Walk Appeal

Steve Mouzon has started a great discussion about the role of design in walkability. Walkability is, in my opinion, the most important factor in crafting great human places. There are other factors in making great neighborhoods, towns, and cities, but walkability must come first. Where walkability leads, the others will follow.

Steve began the discussion with his initial post, Walk Appeal, on his Original Green blog. This initial post focused on the idea that the distances people are willing to walk are directly proportional to a new metric Steve has dubbed “Walk Appeal”:

Walk Appeal promises to be a major new tool for understanding and building walkable places, and it explains several things that were heretofore either contradictory or mysterious. It begins with the assertion that the quarter-mile radius (or 5-minute walk,) which has been held up for a century as the distance Americans will walk before driving, is actually a myth

In this post, Steve looked at 7 different environments from world class city to suburban arterial with their associated walk distance assumptions. I would be interested in seeing data supporting Steve’s assumptions, but overall they seemed reasonable.

As an interesting comparison, I measured my local suburban mall and determined that the distance from anchor to anchor is slightly less than a quarter mile. This is a two story mall, so a patron who walked from their parking spot at one end throughout the mall could conceivably walk a total of over a half mile (1/4 mile per floor) and maybe up to a mile (1/4 mile per floor both ways). Of course browsing within individual stores would add to that total. Nobody complains about the idea of walking the mall, partly because the main corridor of the wall is designed to mimic a walkable urban street with lots window displays, small storefronts with lots of variety, and good spatial enclosure. Thus we have an example from current suburbia of a place where people are willing to walk more than a quarter mile.

Steve followed up with an additional post, Walk Appeal Measurables, where he explored the measurable factors that make great walkable environments.
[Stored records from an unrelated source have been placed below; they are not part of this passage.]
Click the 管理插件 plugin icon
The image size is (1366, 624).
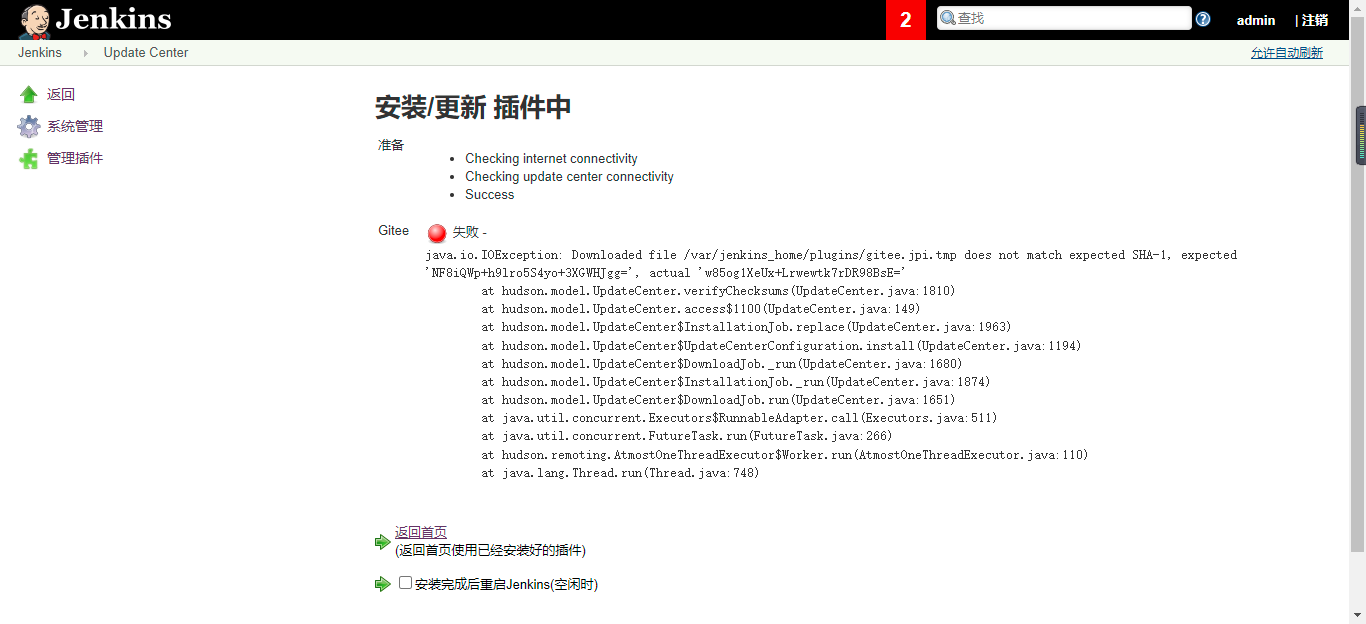click(x=27, y=157)
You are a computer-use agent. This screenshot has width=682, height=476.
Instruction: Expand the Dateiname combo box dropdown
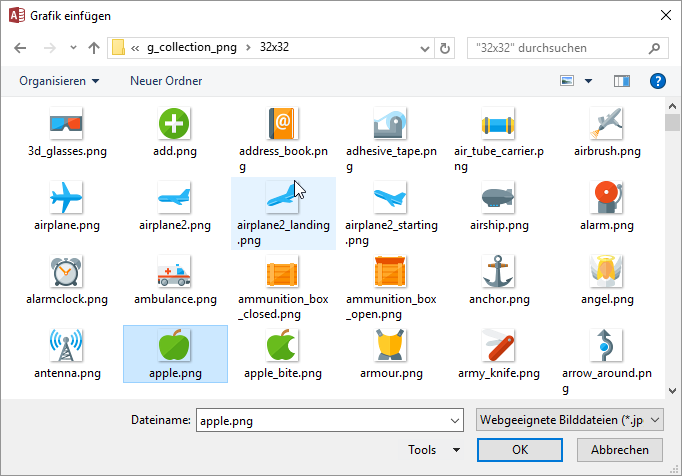click(454, 421)
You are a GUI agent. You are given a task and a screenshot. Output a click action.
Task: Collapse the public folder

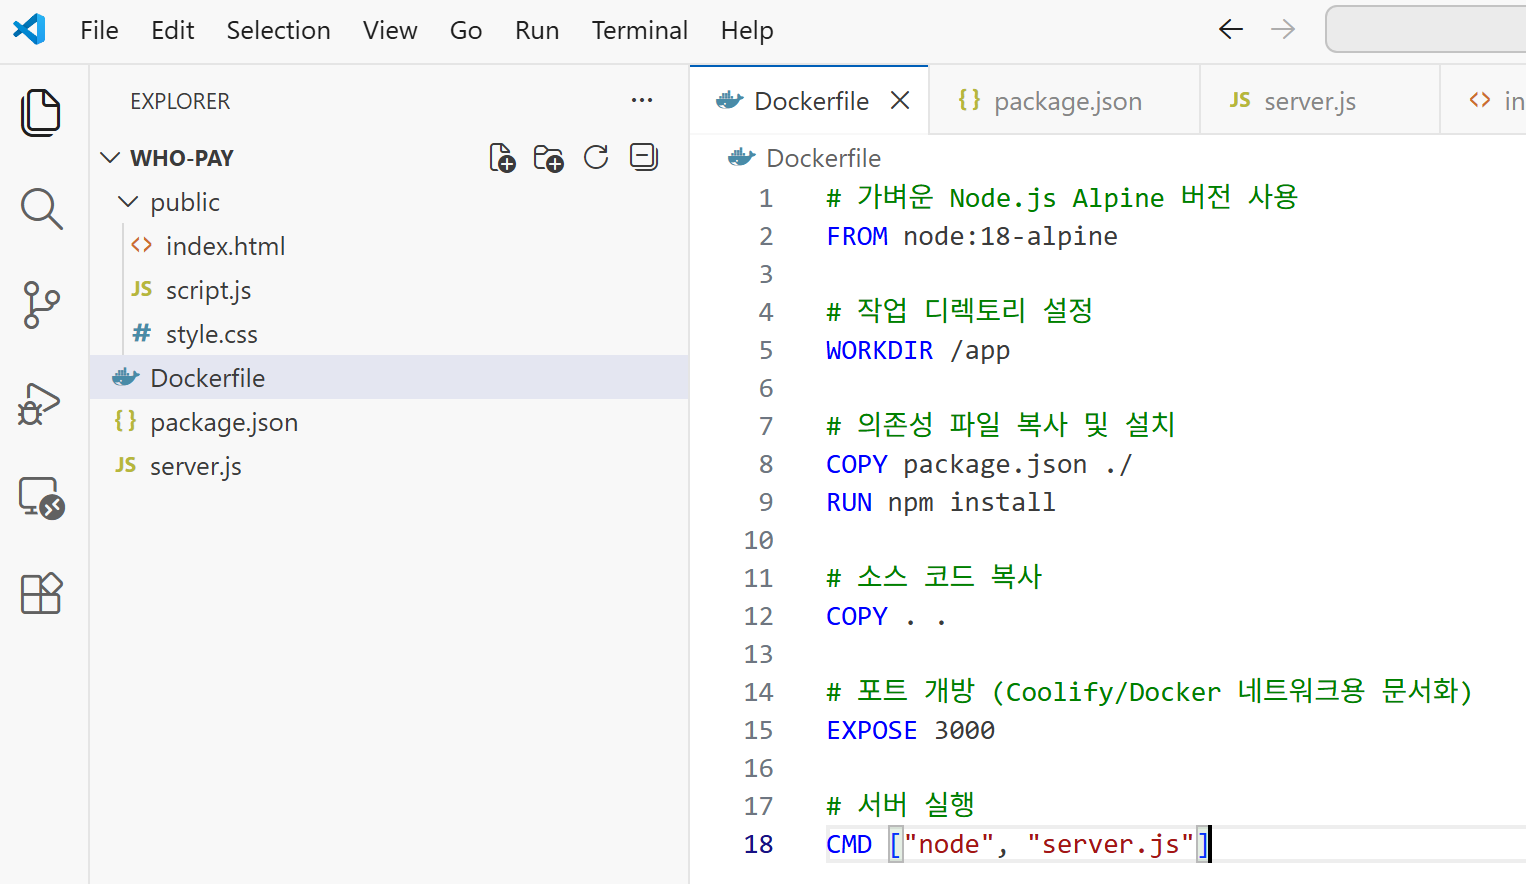pyautogui.click(x=128, y=202)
He listed six factors, some of which aren’t exactly empirically measurable but still can be evaluated somewhat objectively:

  • View Changes

  • Street Enclosure

  • Window of View

  • Shelter

  • Goals in the Middle Distance

  • Turning the Corner

Kaid Benfield has a response on his blog where he explores the idea some more. He adds some additional criteria:

  • Purpose

  • Safety

  • Convenience and Time

  • Nature

  • Alternatives

  • Environmental Intensity

Kaid provides a good counterpoint to the professional architect/urban designer viewpoint and makes some good points. The variation in Walk Appeal by time of day is a particularly salient point.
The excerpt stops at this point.